La mappemonde médiévale

Seulement quelque 500 cartes du monde étalées sur un millénaire nous sont parvenues, et elles constituent systématiquement une représentation symbolique de l'univers. Ces cartes ont quasiment toutes la même forme et les mêmes caractéristiques. Ainsi on les nommait : "T en O".

Le O représente un cercle, indiquant de ce fait la croyance à la conception biblique d'un disque terrestre entouré d'un océan. Le T forme les trois parties du monde connu : Europe, Asie, Afrique, qu'on imaginait peuplées par les trois fils de Noé depuis le déluge. D'autre part, le T rappelle la trinité - Père, Fils, Saint-Esprit -, et enfin la croix de la passion du Christ.

La Méditerranée forme la barre verticale du T, tandis que la barre horizontale est constituée de gauche à droite - c'est-à-dire du nord au sud - par le Don, la Mer Noire et le Nil; Jérusalem se trouvant exactement au centre.

En effet, l'organisation se faisait autour du centre théologique majeur, celui de Jérusalem; et d'un axe de répartition : la Méditerranée, point de départ de l'évangile. Ainsi donc se mélangeaient traditions bibliques, connaissances géographiques et fantasmes mythologiques colportés par l'Antiquité tardive.

Le XIIIe siècle et le retour au concret

A partir du XIIIe siècle, les copies arabes remettent au goût du jour les œuvres originales des Anciens. Parmi elles, un traité d'astronomie, Almageste, fait figure d'autorité. Ecrit par Ptolémée, il présente une vision géocentriste de l'univers. En parallèle, les savants se détachent des leçons des théologiens afin de pénétrer les secrets de la nature par l'observation.

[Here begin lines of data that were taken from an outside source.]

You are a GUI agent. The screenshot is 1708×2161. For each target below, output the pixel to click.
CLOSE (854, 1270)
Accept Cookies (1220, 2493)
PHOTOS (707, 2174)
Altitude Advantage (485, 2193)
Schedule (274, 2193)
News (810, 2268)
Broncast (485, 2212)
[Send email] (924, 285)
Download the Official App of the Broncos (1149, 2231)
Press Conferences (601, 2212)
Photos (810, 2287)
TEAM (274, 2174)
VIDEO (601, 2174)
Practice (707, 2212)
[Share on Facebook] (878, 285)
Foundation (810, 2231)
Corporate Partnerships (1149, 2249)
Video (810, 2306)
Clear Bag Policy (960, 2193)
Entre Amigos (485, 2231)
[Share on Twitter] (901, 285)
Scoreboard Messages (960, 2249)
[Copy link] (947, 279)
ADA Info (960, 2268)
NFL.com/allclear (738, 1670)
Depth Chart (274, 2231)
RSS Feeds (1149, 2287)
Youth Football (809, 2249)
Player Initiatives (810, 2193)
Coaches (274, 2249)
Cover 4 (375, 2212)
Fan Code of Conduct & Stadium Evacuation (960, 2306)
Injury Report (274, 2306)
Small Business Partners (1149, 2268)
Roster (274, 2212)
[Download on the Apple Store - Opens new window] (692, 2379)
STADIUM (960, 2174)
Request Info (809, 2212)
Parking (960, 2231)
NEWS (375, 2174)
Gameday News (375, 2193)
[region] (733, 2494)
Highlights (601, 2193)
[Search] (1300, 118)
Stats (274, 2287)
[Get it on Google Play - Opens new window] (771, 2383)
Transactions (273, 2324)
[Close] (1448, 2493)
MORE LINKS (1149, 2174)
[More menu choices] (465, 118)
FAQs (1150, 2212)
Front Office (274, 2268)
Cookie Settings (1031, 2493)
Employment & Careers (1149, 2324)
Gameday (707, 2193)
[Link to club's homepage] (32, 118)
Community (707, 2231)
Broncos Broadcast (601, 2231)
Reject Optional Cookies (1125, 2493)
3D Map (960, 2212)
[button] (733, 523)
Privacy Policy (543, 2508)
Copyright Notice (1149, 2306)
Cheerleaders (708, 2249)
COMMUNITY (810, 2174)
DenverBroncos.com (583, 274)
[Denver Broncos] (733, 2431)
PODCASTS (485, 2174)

D'autre part les croisades, puis les missions de Marco Polo vers la Chine (1271) vont permettre un regard nouveau, porté vers l'extérieur, et alimentant ainsi la curiosité. Gardant alors en mémoire un schéma traditionnel, les représentations de la terre s'enrichissent de nouvelles informations.

Ainsi, Guillaume de Conches, dans sa Philosophi Mundi, illustre l'existence de deux zones tempérées habitables, séparées par une zone torride inhabitable et s'étendant jusqu'à deux zones glaciales.

Donc les mappemondes au Moyen Age font cohabiter deux conceptions contradictoires, formant de vastes et riches compositions, souvent illisibles, faisant juxtaposer aussi bien les notions bibliques que géographiques. Il faudra alors attendre la Renaissance et son cortège d'inventions pour expérimenter un regard neuf sur les cartes au service du grand public.